Öğrenciler seminerin detaylarıyla, öğretmenlerle, müdürle ilgili çeşitli başlıklar uyduruyor. Oysa en çarpıcı başlık (ve hocanın aradığı), dile getirilmeyen ama seminerlerin doğal neticesi olan şu gerçek:

PERŞEMBE GÜNÜ OKUL TATİL!

İşte kitabın özü bu diyebiliriz; basit, şaşırtıcı, somut, duygusal ve hikaye unsurlarına sahip fikirler kalıcı olmaya daha yakındır.

Fikirlerimizin kalıcı şekilde anlaşılıp özümsenebilmesi için bazı yöntemler var. Bu yöntemleri SUCCESS şeklinde kodluyor yazar. Her harf, bir yöne dikkat çekiyor.

S (Simple)

Öncelikle fikrimizi özünden ayrılmadan en basit haliyle ifade etmeliyiz.

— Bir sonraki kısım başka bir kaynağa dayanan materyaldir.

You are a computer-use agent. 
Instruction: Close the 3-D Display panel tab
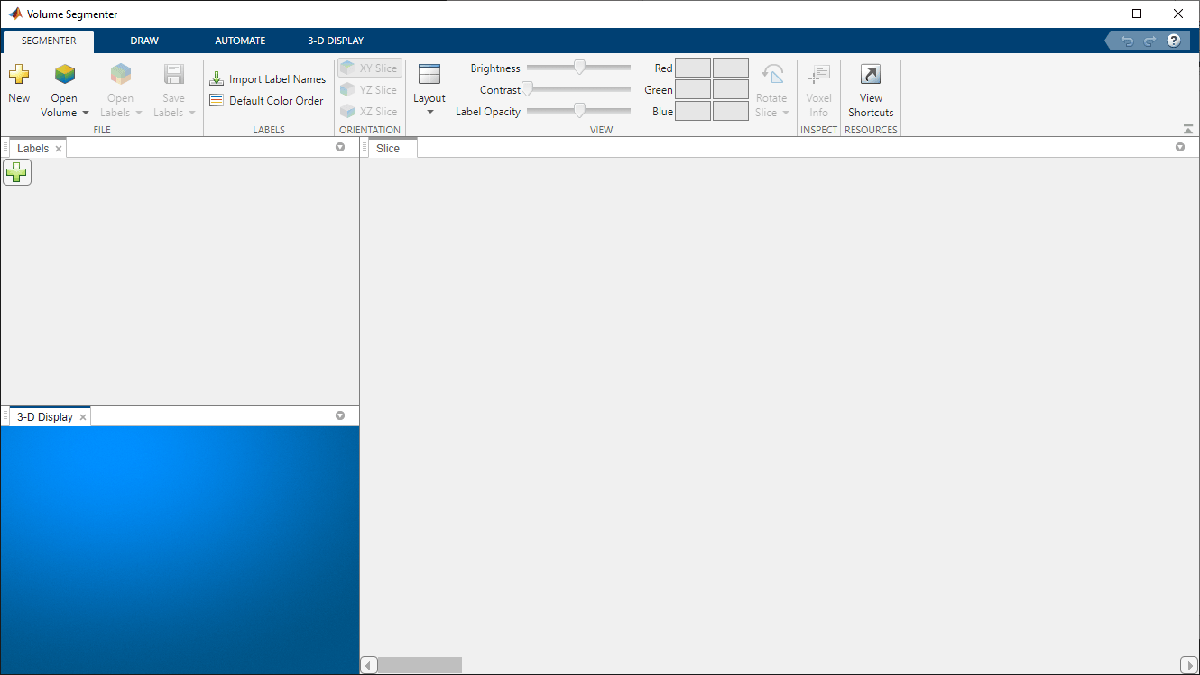pyautogui.click(x=83, y=418)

Üç şey anlatmak yerine, tek şey anlatmak gerekiyor.

When you say three things, you say nothing. When your remote control has fifty buttons, you can’t change the channel anymore.

“Curse of knowledge” bizi fikrimizi basit şekilde ifade etmekten alıkoyan en büyük engel. Fikrin sahibi olduğumuzdan, fazlasıyla konuya hakim olduğumuzdan, bu bilgimizi bir şekilde karşı tarafa göstermek istiyoruz. Bunu yaparken de basitliği kaybediyoruz ve çok şey anlatmaya çalışıp, muhattabımızın hiçbir şey anlayamamasına sebep oluyoruz.

U (Unexpected)

Fikrinizin ilgi uyandırması için, karşı tarafı biraz ters köşe yapmamız lazım. Bu sayede, dinleyeni yakalamış olacağız. Bu noktadan sonra, sırada dinleyende merak duygusunu harekete geçirmeliyiz ki kontrolü kaybetmeden kendimizi dinletmeye devam edebilelim. Filmler bu işi güzel yapıyor, bir sonraki sahnede ne olacak acaba duygusuyla dikkatimizi hiç kaybetmeden izliyoruz bazı filmleri.

C (Concrete)

Fikrinizin somut olması gerek. İnsanlar somut şeyleri daha iyi anlarlar. Herkesin aynı şeyi anlayabilmesi için, soyut kavramlardan oldukça uzak durmalıyız.

C (Credibility)

Fikrinizin inanılırlığının olması gerek. Bu bazen bir istatistikle verilebilir, bazen fikrinizi destekleyen ünlü biri ile olabilir. Kimi zaman da dinleyiciye kendi kendine doğrulama fırsatı sunarak inanılırlık kazanabiliriz.

Testable credentials can provide an enormous credibility boost, since they essentially allow your audience members to “try before they buy.”

E (Emotional)

İnsanların duyularına hitap edin. Onları duyusal olarak tetikleyin. Bir yardım kampanyasında, insanlar genel bir yardımdansa somut ve belirli bir bireye yardım etmeye daha yatkındır. Çünkü duygularımız, o kişiyle empati kurmaya programlıdır ama topluluk işin içine girince empati duygusu zayıflar.

How can we make people care about our ideas? We get them to take off their Analytical Hats. We create empathy for specific individuals. We show how our ideas are associated with things that people already care about.

S (Story)

Hikayeler iletişimde çok önemli bir gereçtir. Eğer iyi bir hikayeniz varsa, fikrinizin tutulması ve kalıcı olması çok kolaylaşır. Hikayeler uydurulmaz, çevrenizden gözlemler yaparak tespit edilmesi gerekir. Doğru hikayeyi bulmak kolay değildir. Hikayelerin diğer bir yönü de, kafamızda olayları canlandırmaya yardım etmesidir. Bu şekilde akılda daha çok yer eder fikirler.

İlginç Notlar

… sitting quietly, without moving, and picturing yourself performing a task successfully from start to finish—improves performance significantly.

Kitapta bir yerde bu bilgi veriliyor, araştırmalarla desteklenmiş bir gerçek. Bana çok ilginç geldi, aklıma teknik direktör Mustafa Denizli’nin maçlardan önce maçı kafada oynaması geldi. Diyor ki; bir işi kafamızda hayal ederek en başından sonuna kadar prova etmek, gerçekte o işi yapacağımız zaman performansımızı belirgin biçimde artırır.